Gilpin died on 5 April 1804 at his house at Vicar's Hill, Boldre, and is buried in the churchyard of his parish. His wife survived him for three years. Of his four children two daughters, both named Margaret, died in infancy; John Bernard married and settled in Massachusetts, and William graduated at Oxford in 1778, succeeded his father in the Cheam school about the same time, and died rector of Pulverbatch, Shropshire, in 1848 at the age of ninety-one. In 1791 Gilpin had written for his grandchildren ‘Memoirs of Dr. Richard Gilpin of Scaleby Castle in Cumberland and of his Posterity in the two succeeding Generations,’ which remained in manuscript until 1879, when it was issued by the Cumberland and Westmoreland Antiquarian Society, with an account of the author by himself, written in 1801, and a full pedigree of the family. This has been the source of much of our information.
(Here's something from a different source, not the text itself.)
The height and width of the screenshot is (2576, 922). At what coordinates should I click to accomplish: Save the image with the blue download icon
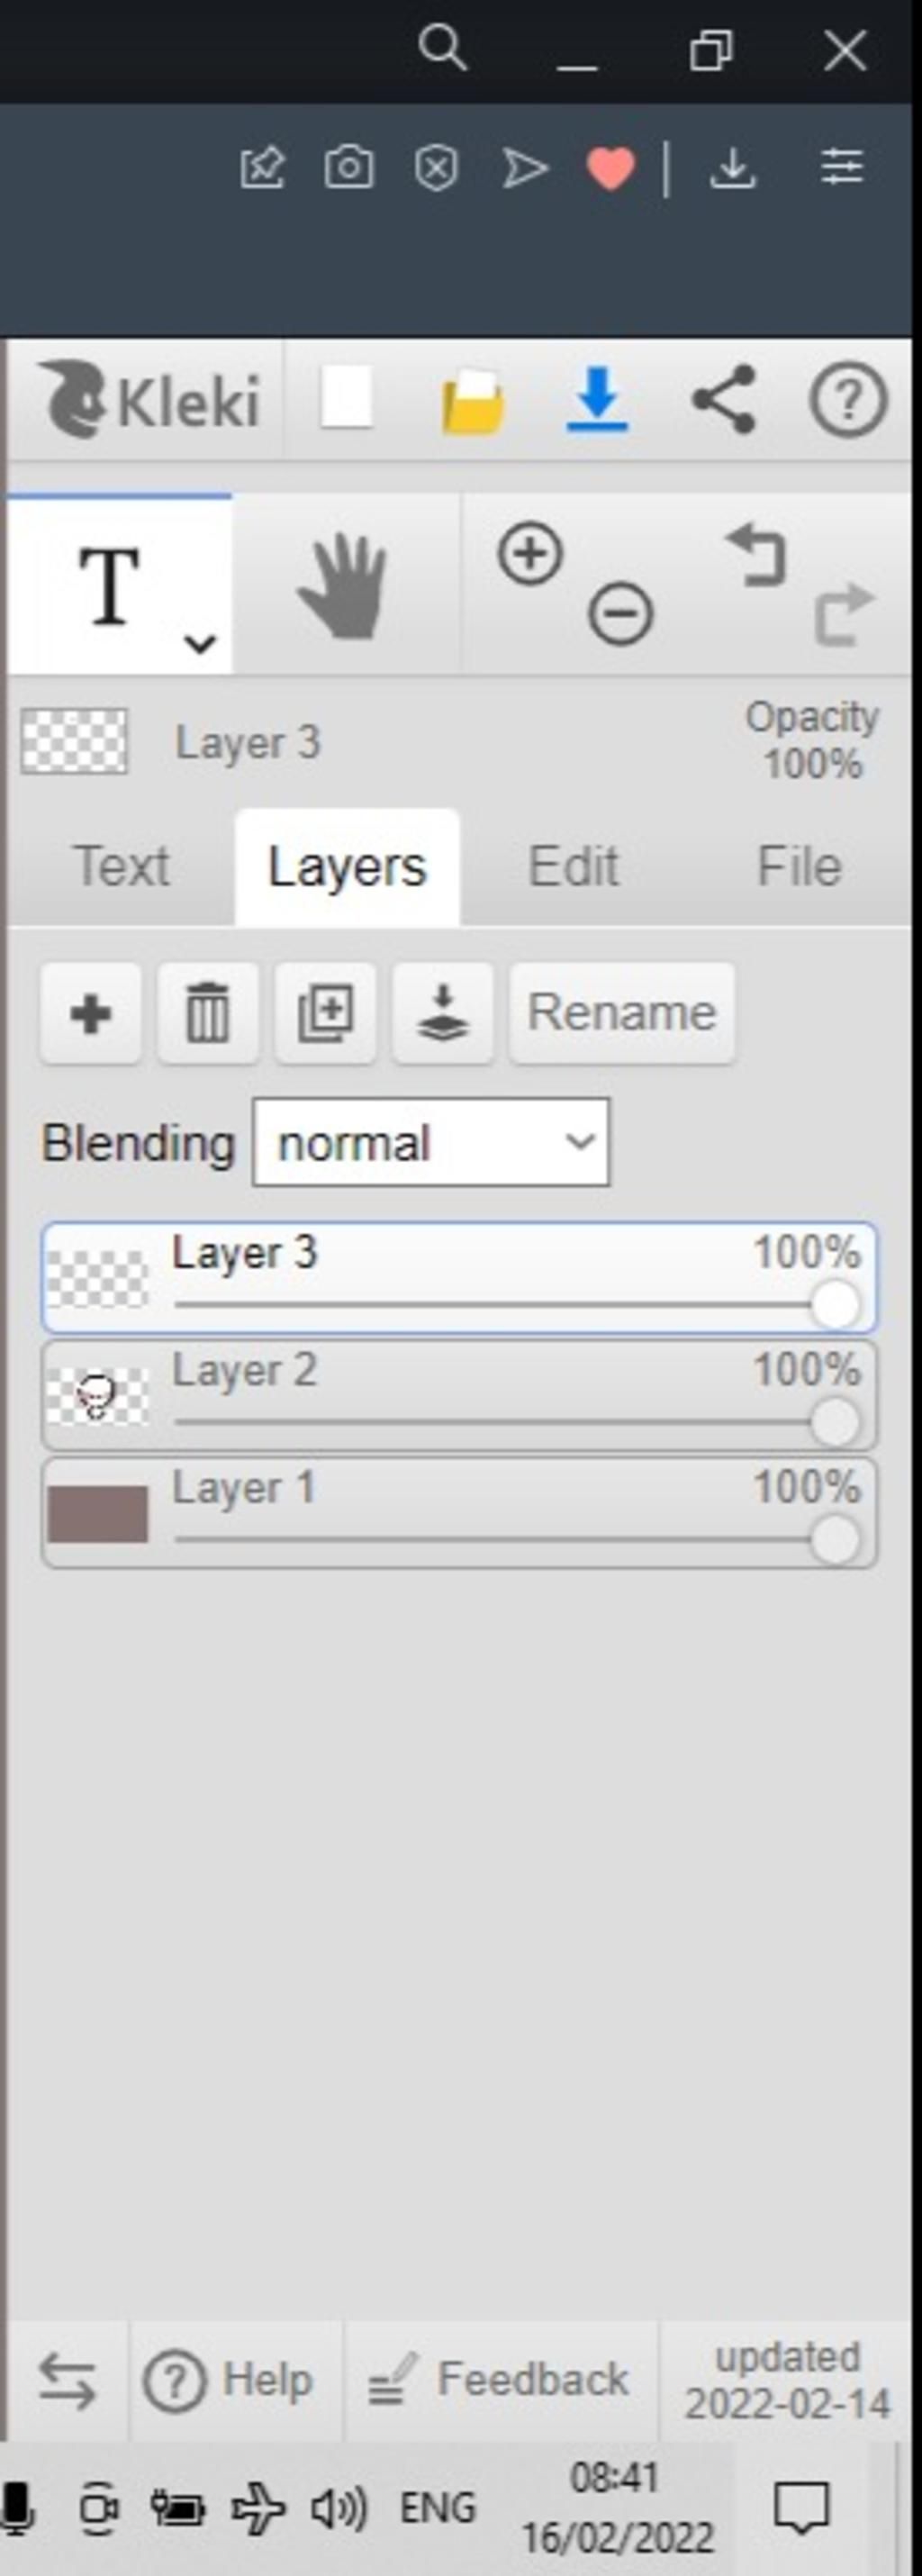597,400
Some ‘Original Letters from William Gilpin’ were published by R. Warner in 1817. There is an engraved portrait of Gilpin by G. Clinch, from a painting by H. Walton.

[Gent. Mag. vol. lxxiv. (1804) pt. i. pp. 388–9; Nichols's Lit. Anecd. i. 639, ii. 253, viii. 643, 657; Nichols's Lit. Illustr. i. 778; Biog. Univers. xvii. 388; and the works above mentioned.]